At first glance, eSight’s headsets look a lot like any other VR or AR gear out there. But while most virtual reality systems are built to make digital worlds more realistic, the eSight aims to do just the opposite, using augmented reality headsets and digital technology to help bring the real world to individuals who are legally blind.
The latest version, the eSight 3, is a lighter and cheaper version than the company’s previous models, but they all work on the same principles. Using a high-speed HD camera and two OLED displays, video is processed algorithmically to enhance contrast and quality, which allows users with vision issues to better see the world around them. It’s a fully portable device, with roughly six hours of battery life that’s controlled using an attached remote.
There are also some technical challenges that eSight had to consider when designing a device that’s designed to help replicate human vision.

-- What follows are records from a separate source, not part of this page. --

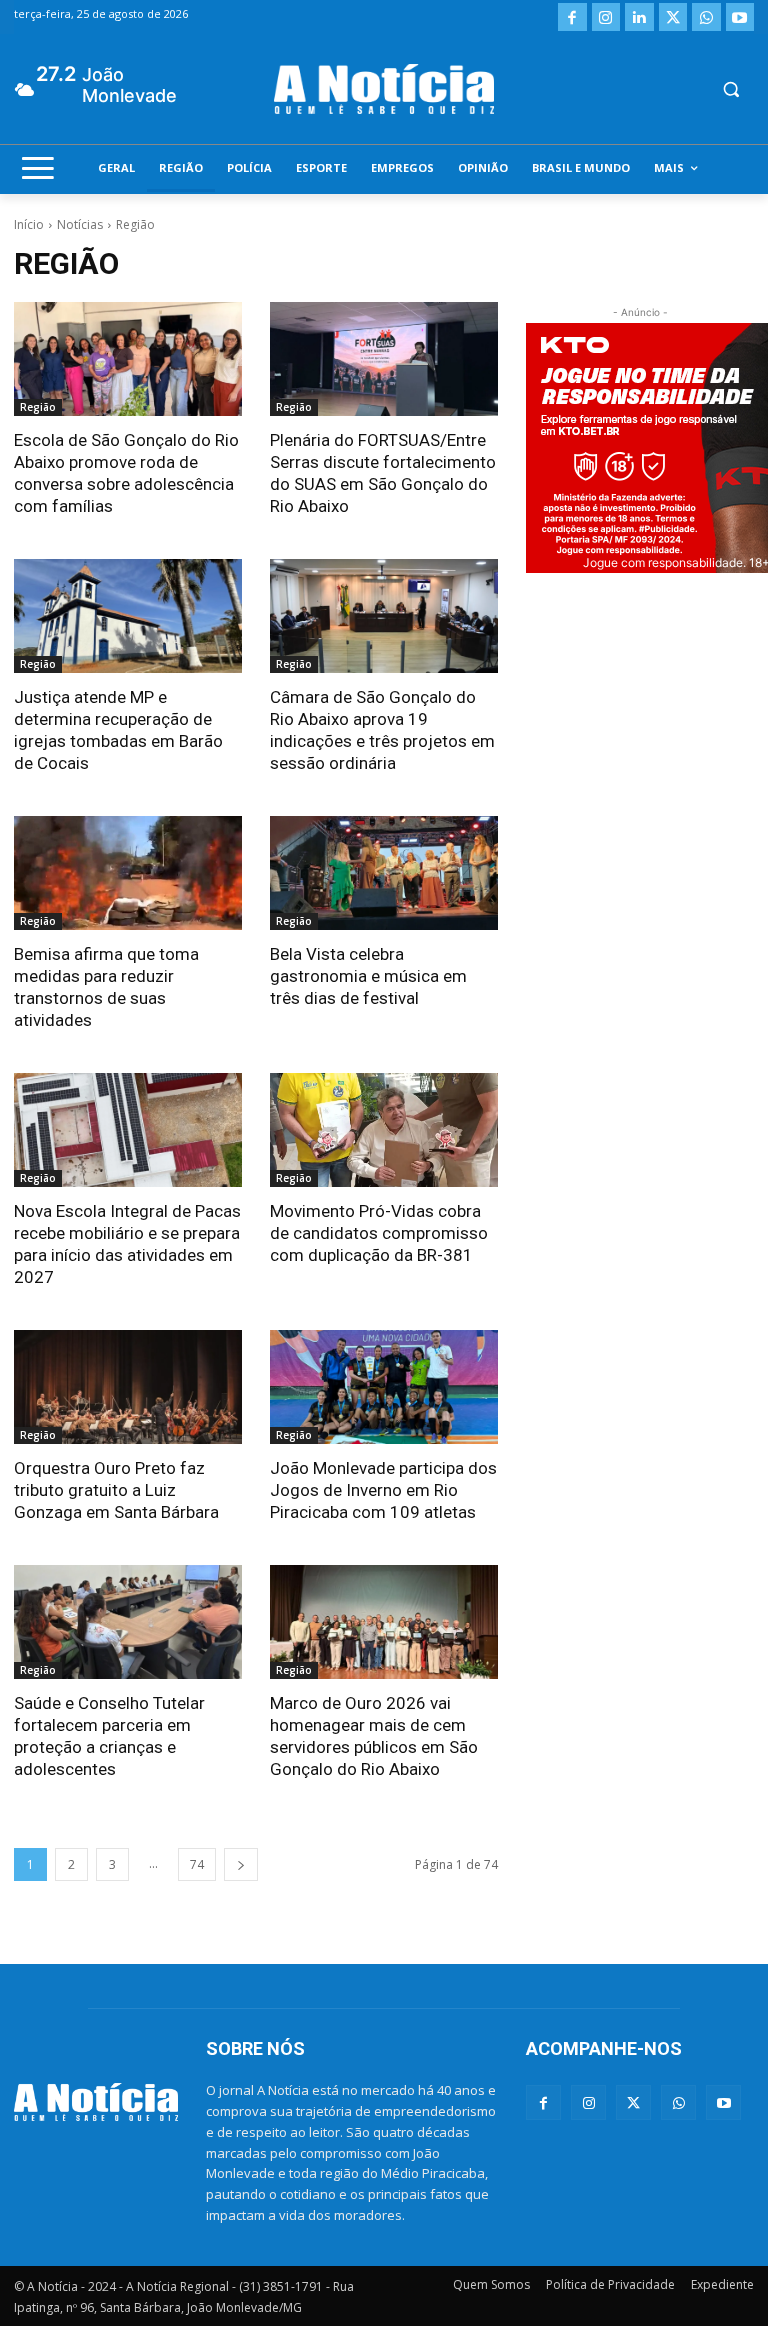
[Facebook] (572, 17)
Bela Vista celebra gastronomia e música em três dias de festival (368, 976)
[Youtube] (740, 17)
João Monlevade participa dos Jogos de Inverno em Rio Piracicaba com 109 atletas (383, 1490)
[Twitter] (673, 17)
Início (29, 224)
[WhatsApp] (706, 17)
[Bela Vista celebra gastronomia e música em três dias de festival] (384, 873)
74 (197, 1864)
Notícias (80, 224)
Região (38, 407)
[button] (730, 89)
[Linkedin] (639, 17)
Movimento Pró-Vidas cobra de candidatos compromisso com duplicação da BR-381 (379, 1233)
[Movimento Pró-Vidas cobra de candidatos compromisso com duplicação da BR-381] (384, 1130)
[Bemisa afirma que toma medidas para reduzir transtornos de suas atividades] (128, 873)
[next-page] (241, 1864)
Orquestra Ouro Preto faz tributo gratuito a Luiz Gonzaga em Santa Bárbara (116, 1490)
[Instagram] (606, 17)
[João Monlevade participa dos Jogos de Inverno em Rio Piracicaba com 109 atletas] (384, 1387)
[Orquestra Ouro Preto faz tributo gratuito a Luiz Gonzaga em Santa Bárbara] (128, 1387)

Low-latency is key, to ensure that the viewer is seeing the world in as close to real time as possible, as is maximizing peripheral vision so that users don’t get nauseous or lose balance. The eSight is also designed to automatically focus, allowing users to transition between nearsighted objects to long distance at ease, as well as offering the ability to manually zoom in on items.

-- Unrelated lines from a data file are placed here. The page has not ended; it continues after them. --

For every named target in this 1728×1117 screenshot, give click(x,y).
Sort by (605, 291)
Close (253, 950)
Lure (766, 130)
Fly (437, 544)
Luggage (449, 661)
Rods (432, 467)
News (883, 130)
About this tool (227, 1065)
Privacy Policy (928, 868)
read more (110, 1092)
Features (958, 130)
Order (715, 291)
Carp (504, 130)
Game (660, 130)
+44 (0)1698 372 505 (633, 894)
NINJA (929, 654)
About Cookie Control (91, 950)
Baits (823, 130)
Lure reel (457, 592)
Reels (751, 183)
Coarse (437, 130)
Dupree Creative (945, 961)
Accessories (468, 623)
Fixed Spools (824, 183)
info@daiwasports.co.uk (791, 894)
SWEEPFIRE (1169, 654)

According to The Wall Street Journal, the company is taking advantages of recent improvements in technology from VR headsets and smartphones that have trickled down to improve the latest version of the eSight. So far, the company has sold roughly a thousand units, but at $10,000 apiece, they’re not cheap (and most insurances apparently don’t cover the product), although eSight’s chief executive Brian Mech notes to the WSJ that getting devices to users is “a battle we are starting to wage.”
The eSight obviously isn’t a device for everyone. But it’s nice to see that with all of today’s rapid technological advances that there are companies working to take leaps forward to help improve the lives of others.